The Student Caucus of the IAFA (SCIAFA) is open to both graduate and undergraduate student members. The caucus sponsors a mentor program, a panel, and graduate student writing workshops at the conference. Panels are pragmatic in orientation and have included such topics as: "How to Publish a Paper", "Applying for Graduate Schools", and "Getting a Job". The SCIAFA president is an ex-officio member of the executive board.

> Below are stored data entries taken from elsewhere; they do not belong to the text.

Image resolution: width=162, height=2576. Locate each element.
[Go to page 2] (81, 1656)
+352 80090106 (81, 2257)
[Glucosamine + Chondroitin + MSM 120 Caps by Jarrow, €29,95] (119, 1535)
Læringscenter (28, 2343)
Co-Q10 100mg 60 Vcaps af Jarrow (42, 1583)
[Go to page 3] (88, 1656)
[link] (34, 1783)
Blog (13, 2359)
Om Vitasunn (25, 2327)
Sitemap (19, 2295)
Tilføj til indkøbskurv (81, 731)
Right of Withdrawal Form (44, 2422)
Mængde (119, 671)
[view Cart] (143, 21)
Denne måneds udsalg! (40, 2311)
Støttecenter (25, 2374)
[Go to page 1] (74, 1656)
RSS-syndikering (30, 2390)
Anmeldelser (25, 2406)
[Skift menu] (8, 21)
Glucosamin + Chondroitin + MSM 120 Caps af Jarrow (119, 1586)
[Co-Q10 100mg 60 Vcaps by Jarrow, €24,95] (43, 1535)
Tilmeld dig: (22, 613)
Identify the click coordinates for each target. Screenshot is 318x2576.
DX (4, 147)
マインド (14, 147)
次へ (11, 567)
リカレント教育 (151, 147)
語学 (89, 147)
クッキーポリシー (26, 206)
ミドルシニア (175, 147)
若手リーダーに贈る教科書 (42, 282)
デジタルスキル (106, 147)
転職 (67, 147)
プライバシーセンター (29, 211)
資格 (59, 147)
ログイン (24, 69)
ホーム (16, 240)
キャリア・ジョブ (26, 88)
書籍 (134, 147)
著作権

== Lord Ruthven Assembly ==

The Lord Ruthven Assembly is a group of academic scholars specializing in vampire literature.

== BIPOC Caucus ==

The BIPOC Caucus is open to members who are classified as "black, indigenous, or people of color". The caucus sponsors safe spaces during the annual conference. The BIPOC president is an ex officio voting member of the executive board.

== Governance ==

The association is governed by an executive board that includes nine officers: President, First Vice-president, Second Vice-president, Treasurer, Public Information Officer, Conference Coordinator, Immediate Past President (ex-officio), Registration and Membership Coordinator, and Student Caucus Representative. Other officials are appointed by the President with the advice and consent of the other elected officers. These include the Chief Technology Officer, On-site Technology Officer, JFA Editor, Crawford Award Director, Program Book Editor, Director of the Dell Award, and the Book Room Liaison. The academic affairs of the annual conference are supervised by the vice-presidents of the IAFA and the division heads, which are appointed by the board.

The IAFA is registered in Florida, USA, as a 501(c)(3) corporation—a "public charity" for literary and educational purposes.